## Problem to work on
Where a line of the records contains the word "agent", show that line.

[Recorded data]
········

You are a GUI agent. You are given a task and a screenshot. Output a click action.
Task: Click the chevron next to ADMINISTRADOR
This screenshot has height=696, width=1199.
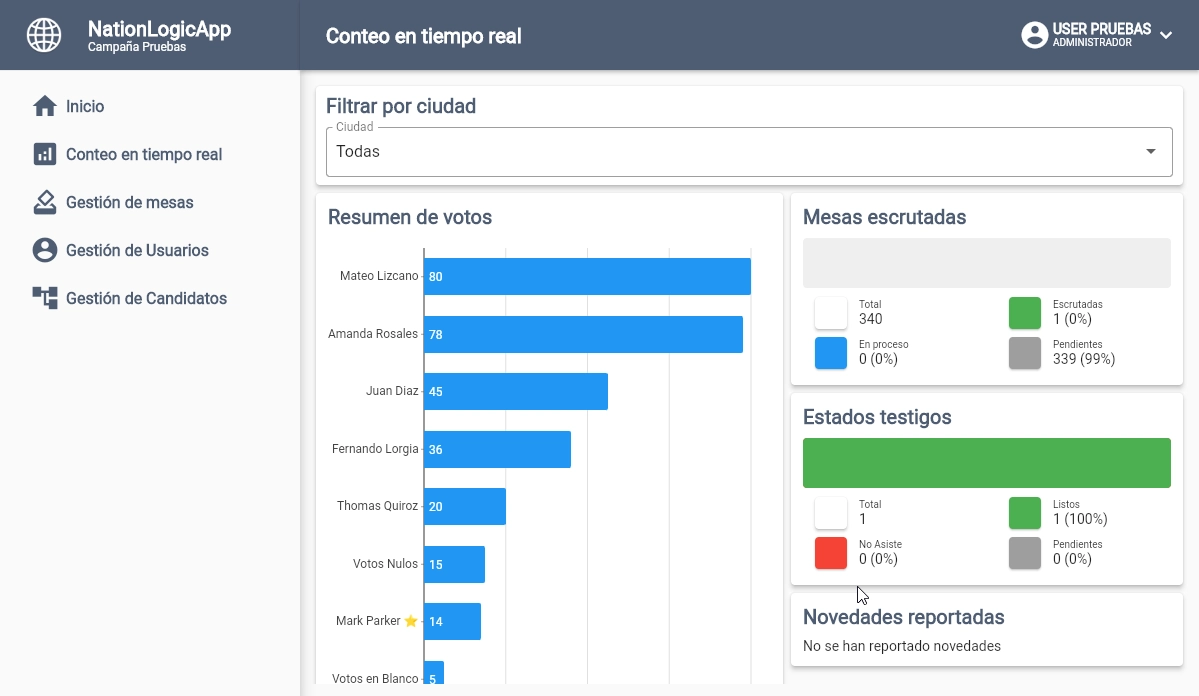point(1166,35)
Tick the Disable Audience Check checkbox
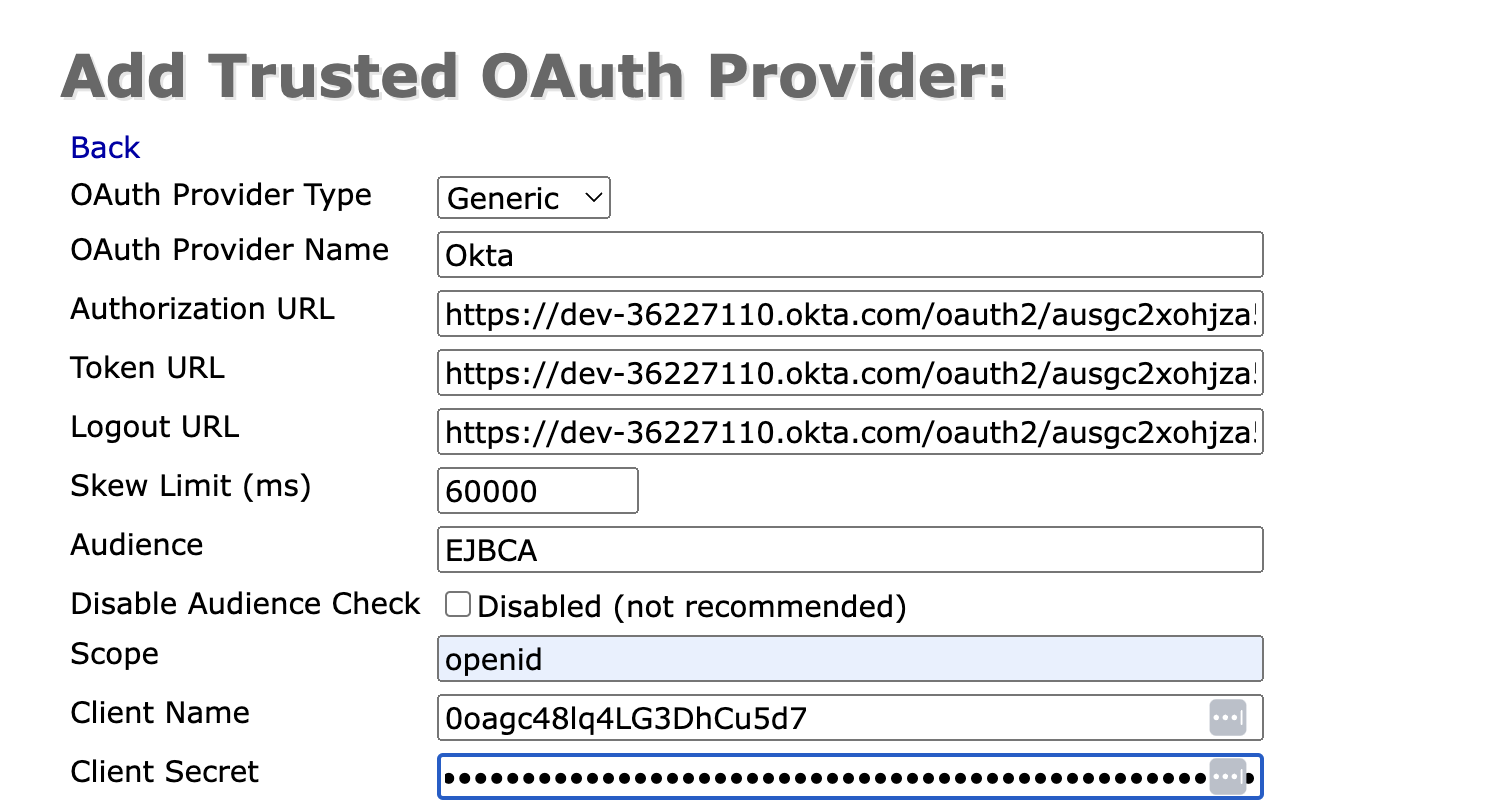 pos(458,605)
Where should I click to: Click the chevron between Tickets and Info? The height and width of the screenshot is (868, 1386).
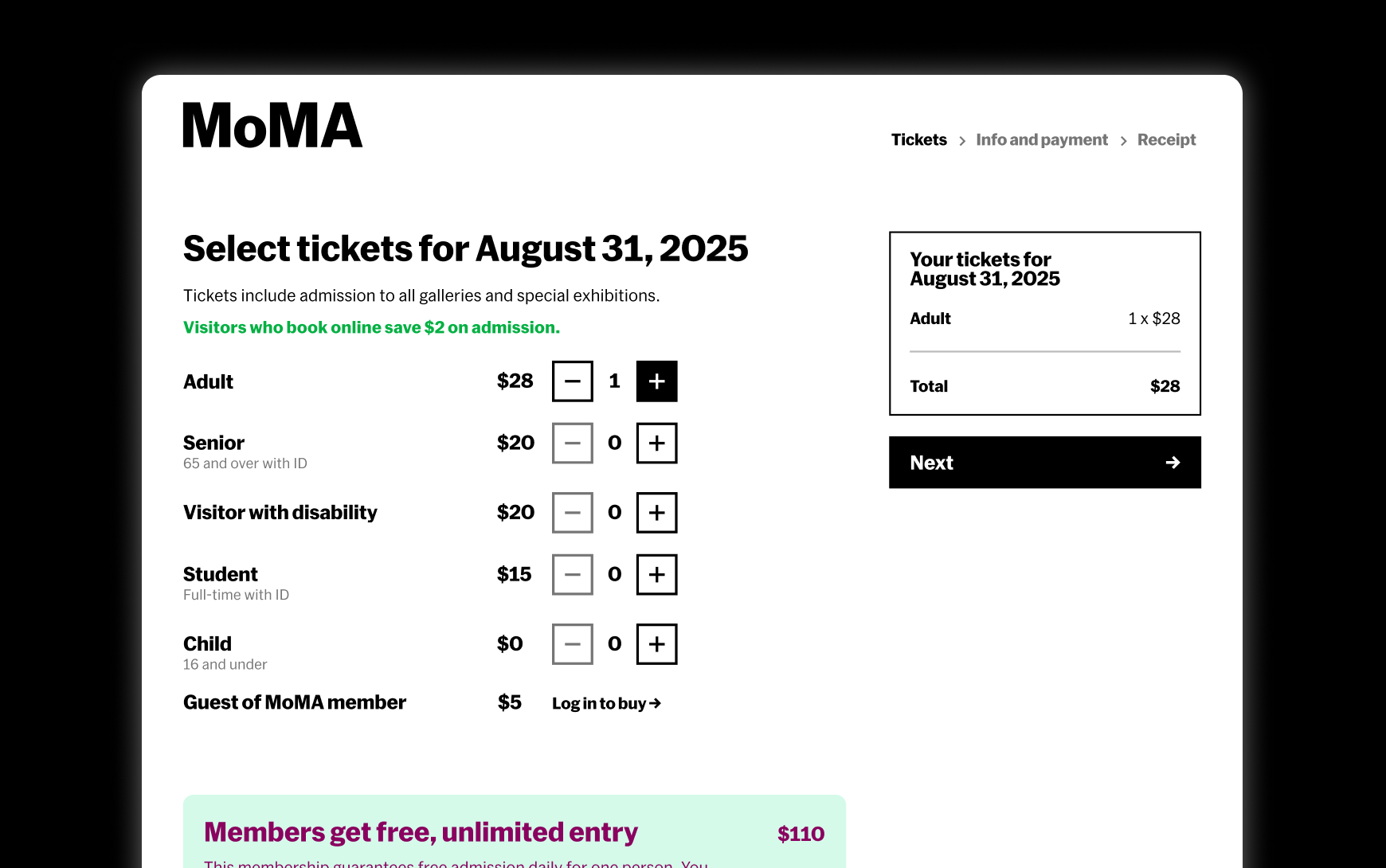962,139
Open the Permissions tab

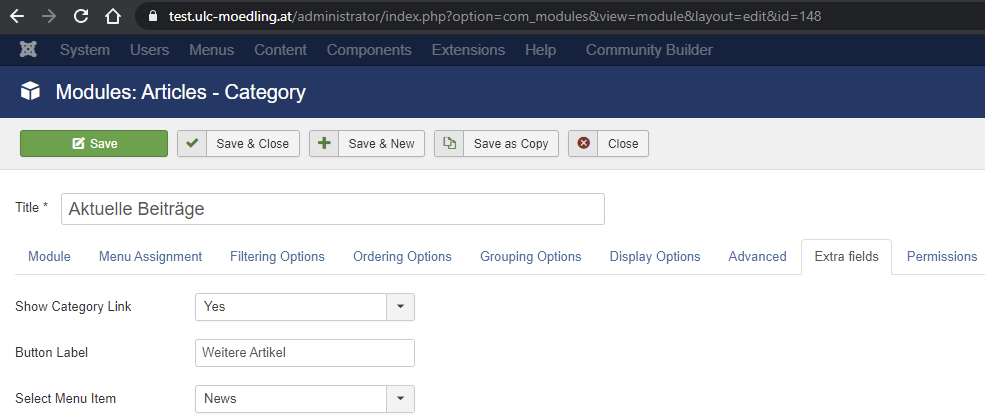pyautogui.click(x=941, y=257)
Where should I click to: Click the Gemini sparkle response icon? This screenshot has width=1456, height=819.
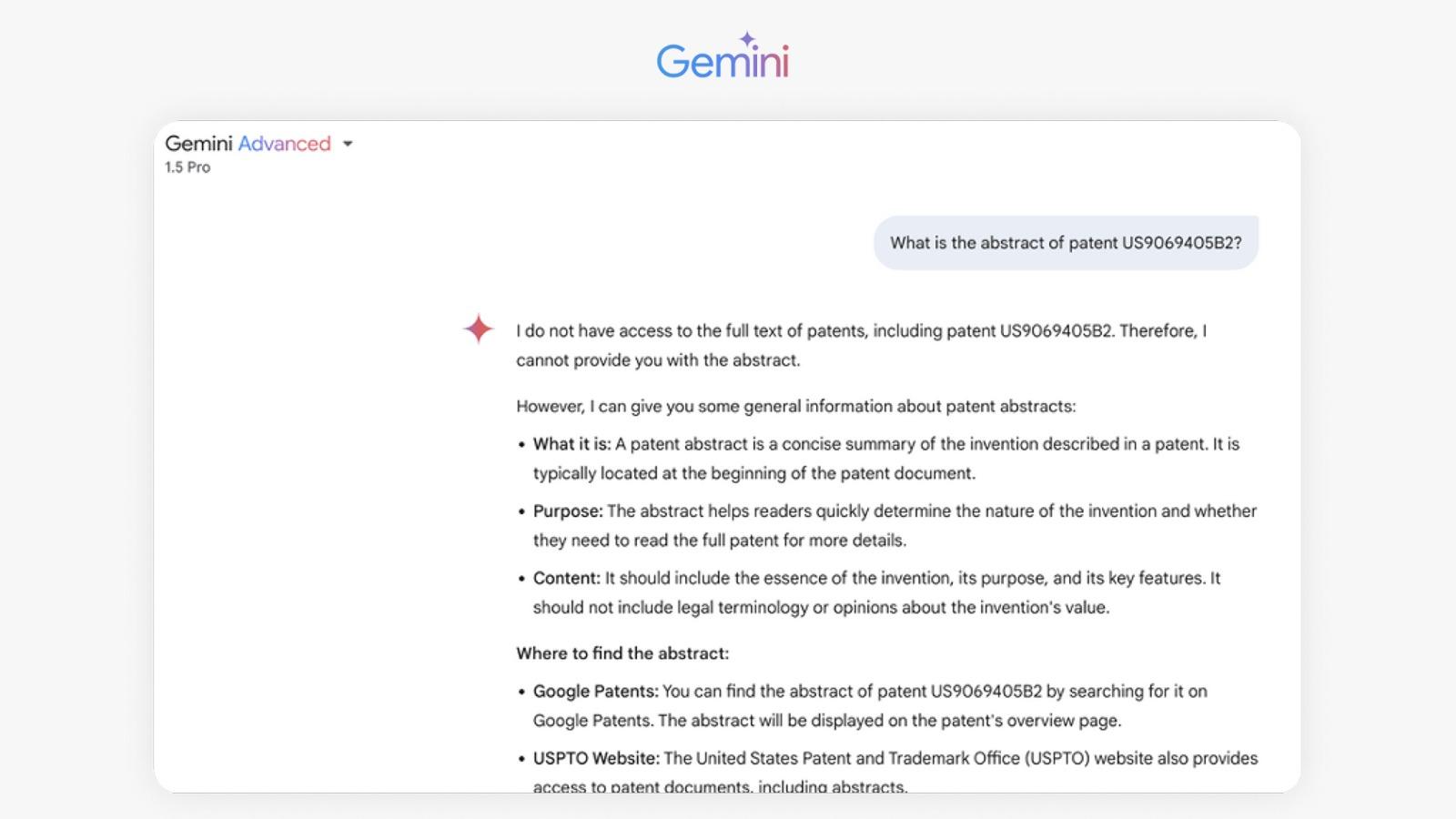479,329
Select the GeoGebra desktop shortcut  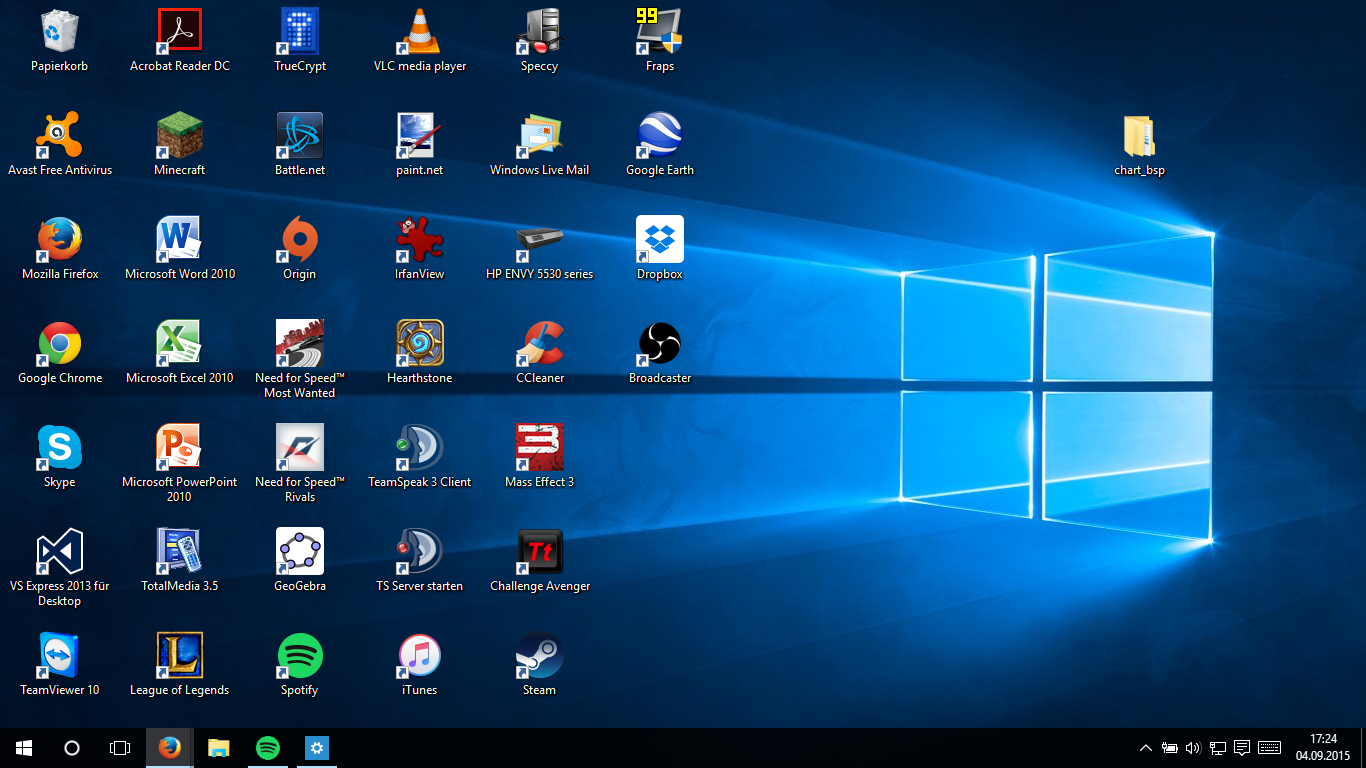[299, 552]
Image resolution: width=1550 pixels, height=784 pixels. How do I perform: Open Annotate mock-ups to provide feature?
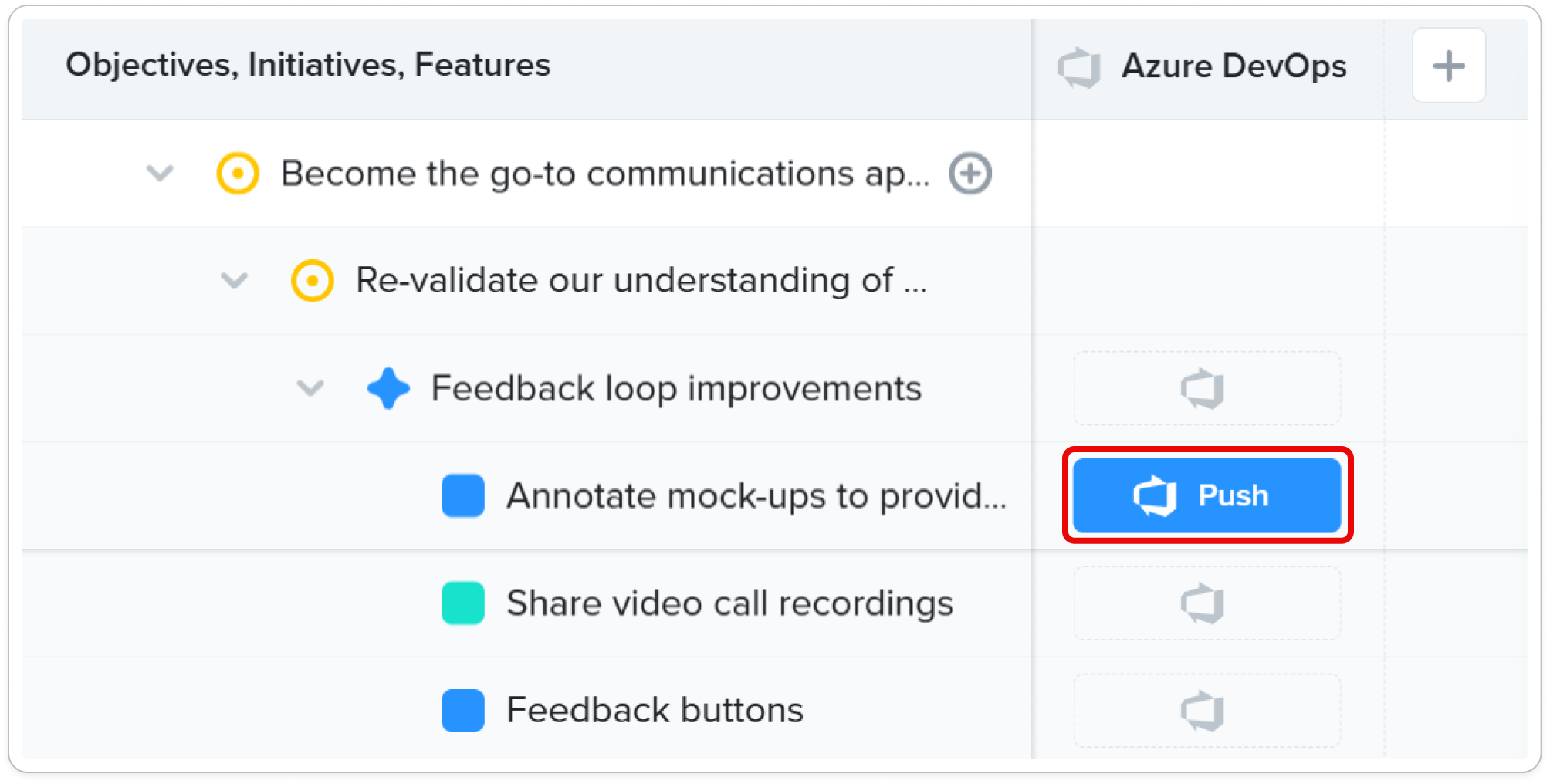click(x=756, y=495)
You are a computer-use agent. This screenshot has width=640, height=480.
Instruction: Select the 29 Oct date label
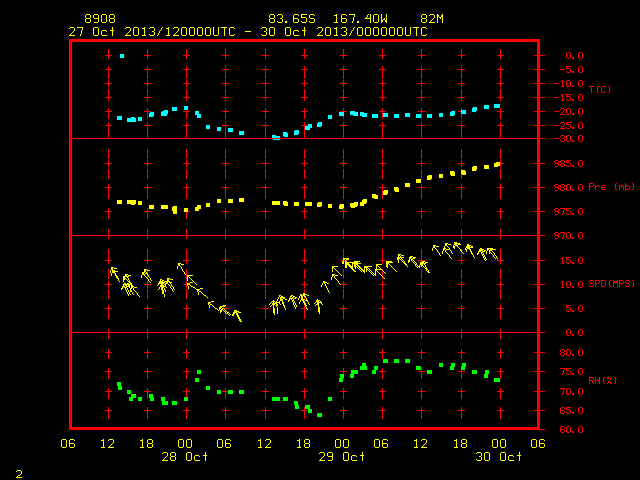(342, 456)
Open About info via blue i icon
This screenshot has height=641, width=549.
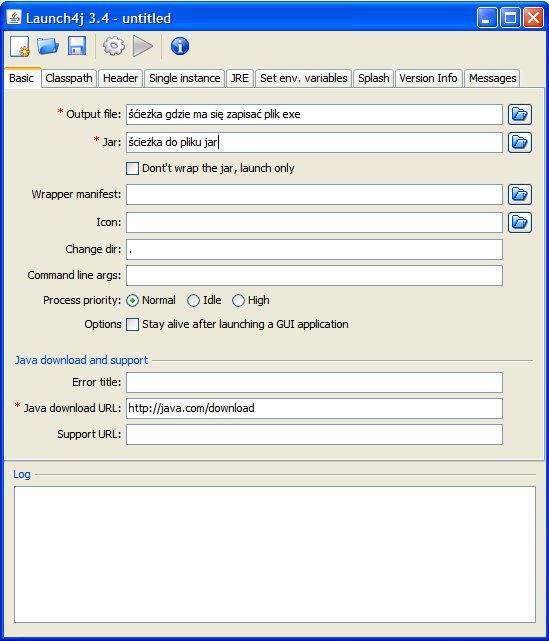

········

## Answer section
You are a GUI agent. You are given a task and a screenshot. Output a click action.
You are a computer-use agent. This screenshot has width=640, height=480.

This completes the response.